• Try it
Please write out exactly the lines of the data below from the line holding "You are a computer-use agent. The" through the line holding "Given: Open the Dashboard from the sidebar", and leave out the rest.

• Data extracts
|---|
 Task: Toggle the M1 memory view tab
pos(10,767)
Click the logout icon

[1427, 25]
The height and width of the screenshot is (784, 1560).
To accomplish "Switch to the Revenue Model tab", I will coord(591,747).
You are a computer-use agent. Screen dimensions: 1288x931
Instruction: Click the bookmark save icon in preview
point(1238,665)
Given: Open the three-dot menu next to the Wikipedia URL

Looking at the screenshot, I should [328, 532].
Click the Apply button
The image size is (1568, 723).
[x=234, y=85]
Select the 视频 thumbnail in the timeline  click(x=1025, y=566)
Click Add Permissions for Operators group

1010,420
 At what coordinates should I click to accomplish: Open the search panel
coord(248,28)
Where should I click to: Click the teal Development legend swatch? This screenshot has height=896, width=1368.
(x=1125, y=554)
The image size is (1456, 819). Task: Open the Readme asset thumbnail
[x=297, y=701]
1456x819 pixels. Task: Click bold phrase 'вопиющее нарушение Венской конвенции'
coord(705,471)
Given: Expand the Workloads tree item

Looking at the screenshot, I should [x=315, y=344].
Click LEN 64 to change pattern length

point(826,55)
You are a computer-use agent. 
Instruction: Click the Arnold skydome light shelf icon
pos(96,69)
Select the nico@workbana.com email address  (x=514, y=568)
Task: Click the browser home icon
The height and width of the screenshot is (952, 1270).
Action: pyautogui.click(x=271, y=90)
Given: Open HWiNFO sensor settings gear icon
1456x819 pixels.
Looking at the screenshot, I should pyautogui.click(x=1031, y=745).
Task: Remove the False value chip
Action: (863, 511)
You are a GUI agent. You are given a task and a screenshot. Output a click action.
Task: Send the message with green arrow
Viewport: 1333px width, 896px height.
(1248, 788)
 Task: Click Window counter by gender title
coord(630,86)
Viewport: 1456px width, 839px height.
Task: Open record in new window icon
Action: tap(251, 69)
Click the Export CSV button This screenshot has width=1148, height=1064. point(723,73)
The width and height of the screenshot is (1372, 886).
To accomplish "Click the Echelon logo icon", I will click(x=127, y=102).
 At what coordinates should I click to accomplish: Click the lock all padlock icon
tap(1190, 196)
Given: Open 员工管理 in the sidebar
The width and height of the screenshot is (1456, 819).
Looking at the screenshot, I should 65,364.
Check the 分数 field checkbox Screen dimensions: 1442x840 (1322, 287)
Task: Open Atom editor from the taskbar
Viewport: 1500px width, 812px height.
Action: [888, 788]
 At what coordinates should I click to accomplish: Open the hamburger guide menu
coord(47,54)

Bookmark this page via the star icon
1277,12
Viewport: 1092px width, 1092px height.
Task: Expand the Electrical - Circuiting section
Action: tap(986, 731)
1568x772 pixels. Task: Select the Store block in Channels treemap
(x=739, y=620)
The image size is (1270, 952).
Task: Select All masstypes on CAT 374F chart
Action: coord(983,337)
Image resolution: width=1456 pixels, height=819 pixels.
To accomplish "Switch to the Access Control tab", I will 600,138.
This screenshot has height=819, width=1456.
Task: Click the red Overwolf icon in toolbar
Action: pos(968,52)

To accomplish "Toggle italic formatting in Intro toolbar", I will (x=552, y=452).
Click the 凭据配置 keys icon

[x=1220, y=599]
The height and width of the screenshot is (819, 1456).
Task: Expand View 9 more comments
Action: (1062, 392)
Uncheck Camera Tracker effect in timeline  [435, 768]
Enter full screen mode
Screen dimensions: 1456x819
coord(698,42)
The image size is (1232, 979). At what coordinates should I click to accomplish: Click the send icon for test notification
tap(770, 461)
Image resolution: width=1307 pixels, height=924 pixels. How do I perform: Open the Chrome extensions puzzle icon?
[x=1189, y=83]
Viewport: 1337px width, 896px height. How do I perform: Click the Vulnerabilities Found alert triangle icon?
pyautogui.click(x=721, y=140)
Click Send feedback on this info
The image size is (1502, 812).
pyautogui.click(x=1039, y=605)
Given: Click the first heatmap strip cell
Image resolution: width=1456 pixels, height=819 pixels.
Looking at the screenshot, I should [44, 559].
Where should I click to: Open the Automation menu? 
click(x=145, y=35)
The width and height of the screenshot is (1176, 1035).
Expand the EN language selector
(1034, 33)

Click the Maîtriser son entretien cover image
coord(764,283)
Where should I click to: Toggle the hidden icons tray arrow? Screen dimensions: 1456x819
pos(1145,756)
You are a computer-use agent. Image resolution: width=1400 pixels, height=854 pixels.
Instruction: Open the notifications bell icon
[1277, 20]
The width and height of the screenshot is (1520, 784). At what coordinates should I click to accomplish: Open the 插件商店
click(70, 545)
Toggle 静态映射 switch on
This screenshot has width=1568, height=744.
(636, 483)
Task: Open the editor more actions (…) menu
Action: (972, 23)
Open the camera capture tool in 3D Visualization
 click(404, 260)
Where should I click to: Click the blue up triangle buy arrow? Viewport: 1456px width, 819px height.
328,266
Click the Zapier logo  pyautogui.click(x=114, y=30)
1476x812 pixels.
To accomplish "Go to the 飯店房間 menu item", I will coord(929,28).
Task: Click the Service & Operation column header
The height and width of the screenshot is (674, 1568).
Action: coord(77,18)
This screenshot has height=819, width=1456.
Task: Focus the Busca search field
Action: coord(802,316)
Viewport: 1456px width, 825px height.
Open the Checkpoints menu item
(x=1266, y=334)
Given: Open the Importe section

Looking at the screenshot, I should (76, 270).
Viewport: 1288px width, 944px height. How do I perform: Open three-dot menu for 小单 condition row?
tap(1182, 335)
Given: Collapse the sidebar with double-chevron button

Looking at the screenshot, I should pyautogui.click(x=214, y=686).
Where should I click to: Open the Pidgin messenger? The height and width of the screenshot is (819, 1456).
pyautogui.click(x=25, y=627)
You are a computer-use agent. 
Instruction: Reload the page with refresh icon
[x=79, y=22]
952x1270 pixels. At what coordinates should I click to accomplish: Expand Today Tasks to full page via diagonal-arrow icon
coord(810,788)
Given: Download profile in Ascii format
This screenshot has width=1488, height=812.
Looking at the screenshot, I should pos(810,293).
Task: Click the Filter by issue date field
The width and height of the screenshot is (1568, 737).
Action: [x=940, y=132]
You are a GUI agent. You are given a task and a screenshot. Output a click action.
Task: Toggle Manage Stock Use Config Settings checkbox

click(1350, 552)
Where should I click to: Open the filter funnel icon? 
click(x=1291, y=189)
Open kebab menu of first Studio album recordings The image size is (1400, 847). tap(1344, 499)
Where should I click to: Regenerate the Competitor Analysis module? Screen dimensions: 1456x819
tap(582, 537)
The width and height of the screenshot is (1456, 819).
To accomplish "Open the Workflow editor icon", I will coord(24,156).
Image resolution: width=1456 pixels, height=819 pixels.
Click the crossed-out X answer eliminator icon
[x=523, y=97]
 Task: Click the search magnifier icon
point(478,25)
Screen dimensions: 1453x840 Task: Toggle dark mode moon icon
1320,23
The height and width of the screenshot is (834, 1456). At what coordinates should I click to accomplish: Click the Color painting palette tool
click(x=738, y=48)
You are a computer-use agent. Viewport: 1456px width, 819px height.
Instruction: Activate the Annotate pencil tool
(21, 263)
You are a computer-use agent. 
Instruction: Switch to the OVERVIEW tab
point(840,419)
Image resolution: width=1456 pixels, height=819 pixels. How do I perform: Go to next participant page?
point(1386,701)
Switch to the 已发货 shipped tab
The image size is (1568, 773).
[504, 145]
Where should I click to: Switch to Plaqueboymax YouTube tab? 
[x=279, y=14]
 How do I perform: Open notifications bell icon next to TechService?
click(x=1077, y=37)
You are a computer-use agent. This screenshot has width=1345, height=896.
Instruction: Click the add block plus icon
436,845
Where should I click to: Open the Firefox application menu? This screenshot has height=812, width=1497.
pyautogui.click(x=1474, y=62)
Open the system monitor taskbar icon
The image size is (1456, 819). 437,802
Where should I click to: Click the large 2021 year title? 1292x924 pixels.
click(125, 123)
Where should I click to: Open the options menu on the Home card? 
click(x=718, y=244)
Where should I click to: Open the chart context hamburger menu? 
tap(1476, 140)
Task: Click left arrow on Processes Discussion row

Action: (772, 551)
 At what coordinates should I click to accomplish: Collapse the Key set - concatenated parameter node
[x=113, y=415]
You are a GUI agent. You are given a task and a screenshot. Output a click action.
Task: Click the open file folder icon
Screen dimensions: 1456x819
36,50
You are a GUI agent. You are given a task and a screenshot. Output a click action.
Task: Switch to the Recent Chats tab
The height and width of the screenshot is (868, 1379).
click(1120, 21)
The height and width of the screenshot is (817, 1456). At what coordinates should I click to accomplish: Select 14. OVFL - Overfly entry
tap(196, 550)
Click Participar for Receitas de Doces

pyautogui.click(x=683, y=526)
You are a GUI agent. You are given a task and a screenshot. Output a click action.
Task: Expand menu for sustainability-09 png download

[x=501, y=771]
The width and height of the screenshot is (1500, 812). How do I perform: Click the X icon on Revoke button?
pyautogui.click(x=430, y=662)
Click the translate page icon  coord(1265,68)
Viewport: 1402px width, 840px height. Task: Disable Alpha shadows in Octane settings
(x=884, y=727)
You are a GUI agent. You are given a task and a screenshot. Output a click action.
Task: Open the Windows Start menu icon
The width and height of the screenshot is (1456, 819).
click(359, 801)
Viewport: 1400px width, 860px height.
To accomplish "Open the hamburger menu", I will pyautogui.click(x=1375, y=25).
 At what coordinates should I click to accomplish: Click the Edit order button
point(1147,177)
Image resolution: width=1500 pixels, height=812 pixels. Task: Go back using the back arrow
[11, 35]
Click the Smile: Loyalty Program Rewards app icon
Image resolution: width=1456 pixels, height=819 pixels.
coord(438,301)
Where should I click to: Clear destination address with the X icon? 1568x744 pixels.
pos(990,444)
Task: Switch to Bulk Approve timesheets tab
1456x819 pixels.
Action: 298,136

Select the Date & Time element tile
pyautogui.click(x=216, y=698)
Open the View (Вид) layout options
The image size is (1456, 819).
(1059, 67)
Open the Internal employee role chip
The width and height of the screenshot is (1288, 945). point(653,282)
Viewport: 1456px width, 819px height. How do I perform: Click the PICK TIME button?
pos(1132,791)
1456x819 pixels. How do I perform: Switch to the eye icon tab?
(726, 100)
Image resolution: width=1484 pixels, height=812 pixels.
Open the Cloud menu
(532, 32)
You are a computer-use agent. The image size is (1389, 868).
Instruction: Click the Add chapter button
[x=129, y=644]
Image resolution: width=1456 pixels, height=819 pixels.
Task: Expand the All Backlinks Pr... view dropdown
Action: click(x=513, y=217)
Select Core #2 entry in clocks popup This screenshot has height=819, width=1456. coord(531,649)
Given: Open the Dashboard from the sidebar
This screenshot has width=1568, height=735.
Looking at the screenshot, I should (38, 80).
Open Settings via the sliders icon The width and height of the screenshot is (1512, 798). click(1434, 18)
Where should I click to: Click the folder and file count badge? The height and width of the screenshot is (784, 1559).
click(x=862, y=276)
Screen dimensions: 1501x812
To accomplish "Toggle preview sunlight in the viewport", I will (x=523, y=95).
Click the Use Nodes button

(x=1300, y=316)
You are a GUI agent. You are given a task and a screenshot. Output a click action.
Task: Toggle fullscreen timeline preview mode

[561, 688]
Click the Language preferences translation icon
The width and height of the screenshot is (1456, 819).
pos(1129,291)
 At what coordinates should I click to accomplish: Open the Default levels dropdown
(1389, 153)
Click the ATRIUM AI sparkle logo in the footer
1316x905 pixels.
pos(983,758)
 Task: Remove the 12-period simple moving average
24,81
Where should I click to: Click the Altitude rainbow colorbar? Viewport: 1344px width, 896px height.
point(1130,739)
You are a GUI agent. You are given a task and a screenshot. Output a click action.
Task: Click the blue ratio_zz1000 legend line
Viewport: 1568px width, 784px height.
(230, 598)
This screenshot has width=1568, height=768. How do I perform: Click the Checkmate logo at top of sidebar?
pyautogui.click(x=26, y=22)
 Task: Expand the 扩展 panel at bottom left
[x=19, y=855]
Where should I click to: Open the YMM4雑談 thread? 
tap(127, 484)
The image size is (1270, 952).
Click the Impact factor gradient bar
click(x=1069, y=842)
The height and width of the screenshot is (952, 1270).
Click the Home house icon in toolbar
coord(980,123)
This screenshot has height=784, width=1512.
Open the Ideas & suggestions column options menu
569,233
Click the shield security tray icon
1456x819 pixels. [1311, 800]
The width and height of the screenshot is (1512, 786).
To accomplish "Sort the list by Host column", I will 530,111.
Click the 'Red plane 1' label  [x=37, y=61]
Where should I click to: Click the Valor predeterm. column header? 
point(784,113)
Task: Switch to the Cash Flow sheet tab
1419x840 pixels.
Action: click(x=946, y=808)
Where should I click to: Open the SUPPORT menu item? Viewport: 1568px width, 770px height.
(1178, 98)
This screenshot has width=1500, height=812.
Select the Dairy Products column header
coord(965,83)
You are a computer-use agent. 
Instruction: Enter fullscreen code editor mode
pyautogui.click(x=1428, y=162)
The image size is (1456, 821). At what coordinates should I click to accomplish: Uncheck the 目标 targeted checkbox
|---|
• Solution
You are a computer-use agent. The image size is (1389, 868).
Instruction: Click the Add chapter button
[x=129, y=644]
Image resolution: width=1456 pixels, height=819 pixels.
Task: Expand the All Backlinks Pr... view dropdown
Action: click(x=513, y=217)
Select Core #2 entry in clocks popup This screenshot has height=819, width=1456. coord(531,649)
Given: Open the Dashboard from the sidebar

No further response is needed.